Hello,
I am training a ViT network using pytorch. The training process is too slow. When I checked the task manager, I found although the dedicated GPU memory is fully used, GPU utilization is 0%. To be precise, first the GPU utilization increases and then after a few seconds, it decreases to 0.
I checked this method but the situation is still the same as before.
Also, I checked this method and got the following output which is weird:
data loading time: 59.500293016433716
data loading time: 60.46416115760803
data loading time: 61.4690420627594
data loading time: 62.47226524353027
data loading time: 63.4786810874939
data loading time: 64.48584127426147
data loading time: 65.48938298225403
The problem is that I am only using random tensors why the data loading time is so high?
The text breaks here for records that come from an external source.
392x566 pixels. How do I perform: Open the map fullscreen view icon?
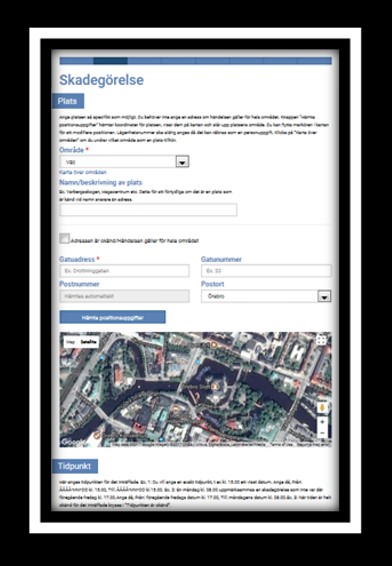point(321,340)
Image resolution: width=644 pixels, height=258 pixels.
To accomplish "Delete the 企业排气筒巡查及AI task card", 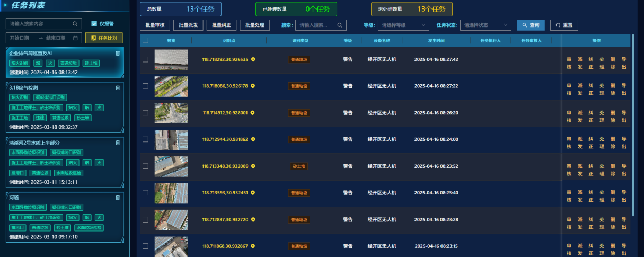I will [118, 53].
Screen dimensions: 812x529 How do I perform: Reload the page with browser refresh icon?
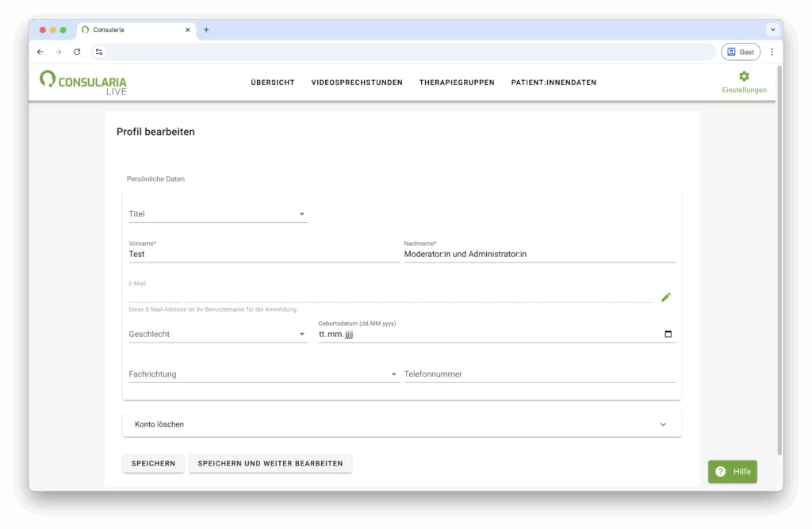[77, 52]
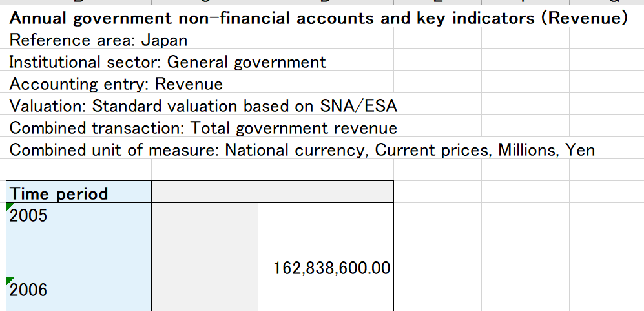Click the Combined transaction: Total government revenue cell

click(203, 128)
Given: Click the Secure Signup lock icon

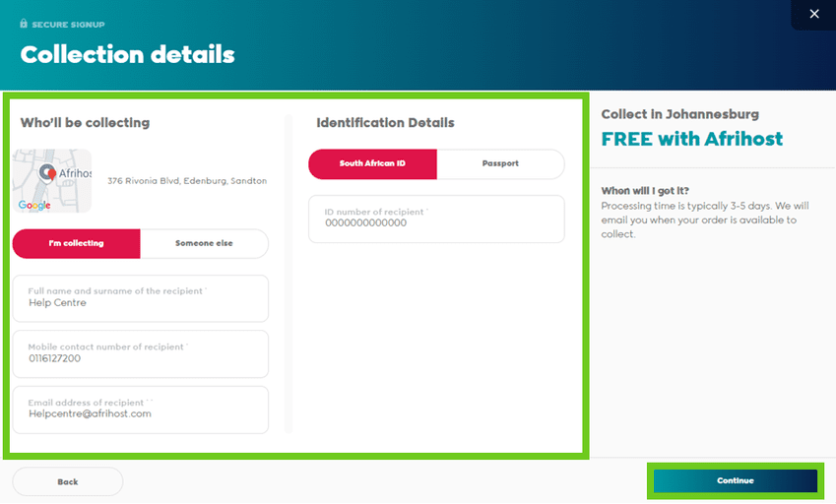Looking at the screenshot, I should (x=24, y=24).
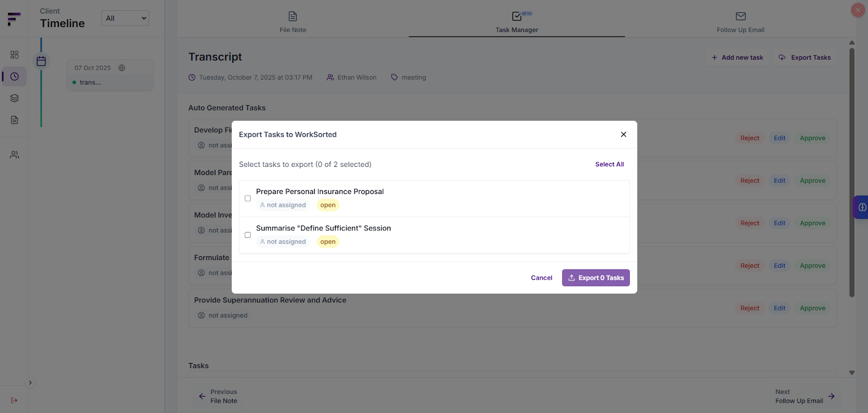The width and height of the screenshot is (868, 413).
Task: Open the document icon in the sidebar
Action: 14,120
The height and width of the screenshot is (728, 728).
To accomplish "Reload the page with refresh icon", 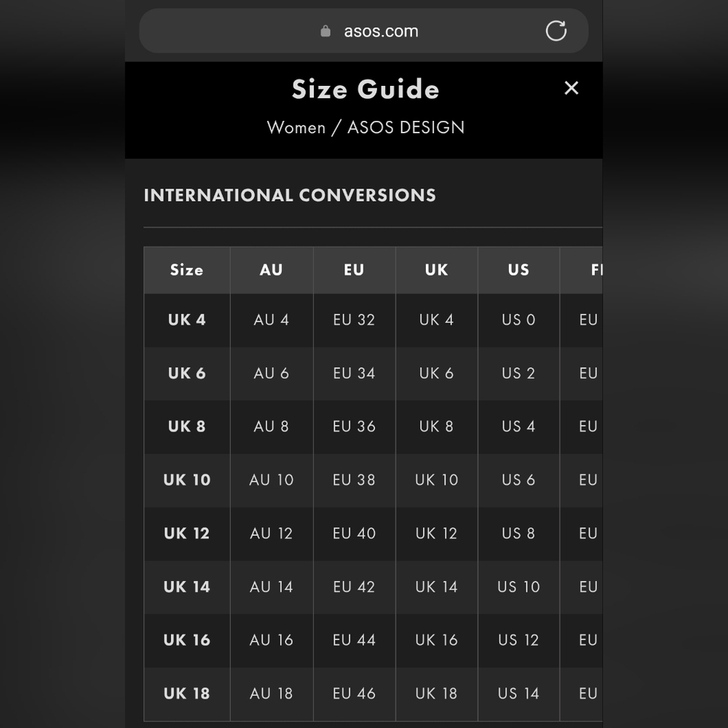I will tap(555, 31).
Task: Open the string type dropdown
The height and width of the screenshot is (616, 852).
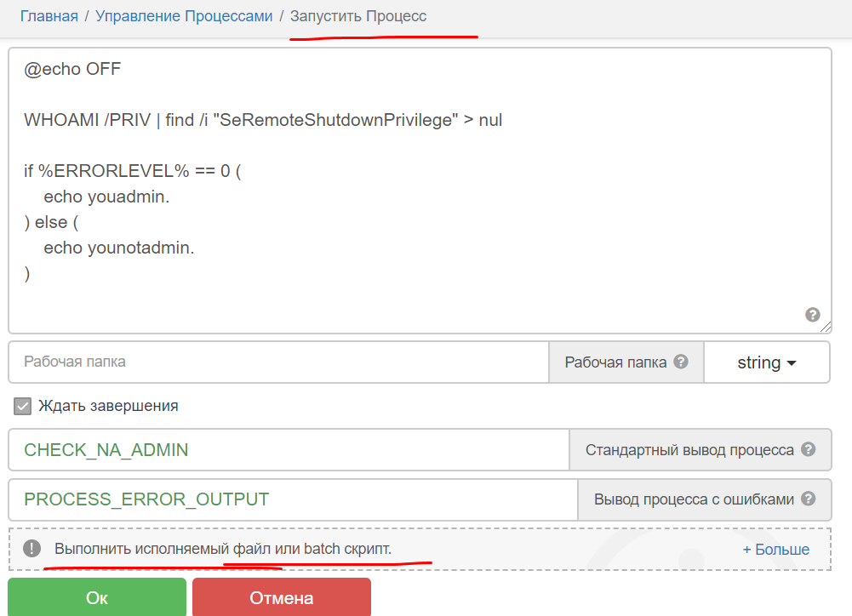Action: click(766, 362)
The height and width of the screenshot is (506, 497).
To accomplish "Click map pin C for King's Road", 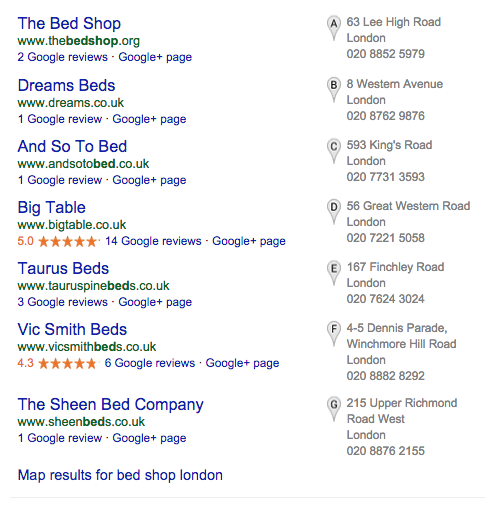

This is my code for data preparation:
class MyDataset(Dataset):
def __init__(self, img_folder, mask_folder, ratings, config, transform=None):
self.data_list = os.listdir(img_folder)
self.img_folder = img_folder
self.mask_folder = mask_folder
self.transform = transform
self.config = config
self.ratings = ratings
self.data = {}
def __len__(self):
return len(self.data_list)
def __getitem__(self, idx):
img_name = self.data_list[idx]
# image = torch.load(os.path.join(self.img_folder, img_name))
# print(img_name)
#mask_name = img_name.split('.')[0] + '_mask.' + img_name.split('.')[1]
#img_path = os.path.join(self.img_folder, img_name)
#if self.mask_folder is not None:
# mask_path = os.path.join(self.mask_folder, mask_name)
#else:
# mask_path = None
#image = prepare_image_mask(img_path, mask_path, self.config)
image = torch.rand(705,3075)
labels = torch.Tensor(self.ratings[img_name.split('.')[0]])
return image, labels
def prepare_dataloaders(config, ratings):
my_dataset = MyDataset(config.path.img_folder, config.path.mask_folder, ratings, config.data)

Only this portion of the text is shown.